DATA SECTION –
## Begin

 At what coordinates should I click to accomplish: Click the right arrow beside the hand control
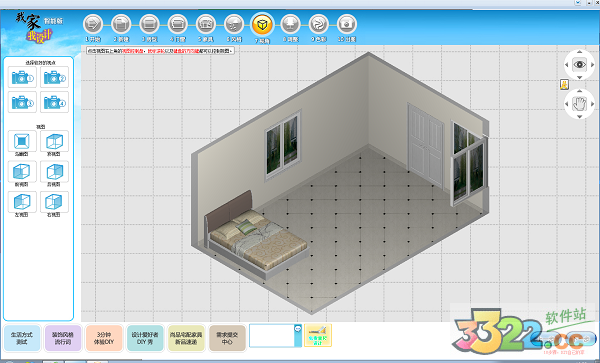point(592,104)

## End
## Begin

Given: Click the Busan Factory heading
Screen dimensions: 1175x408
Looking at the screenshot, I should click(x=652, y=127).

## End

SET EXERCISE – Write out again everything from the line containing "At what coordinates" down to the line containing "point(592,104)", requests included. Rescale each coordinate in the answers by multiplying it by 1.05 and rounding to a whole number, with halves rounded up. Give only those lines, and leave out the pictures.

ANSWER TO THIS EXERCISE –
 At what coordinates should I click to accomplish: Click the right arrow beside the hand control
point(622,109)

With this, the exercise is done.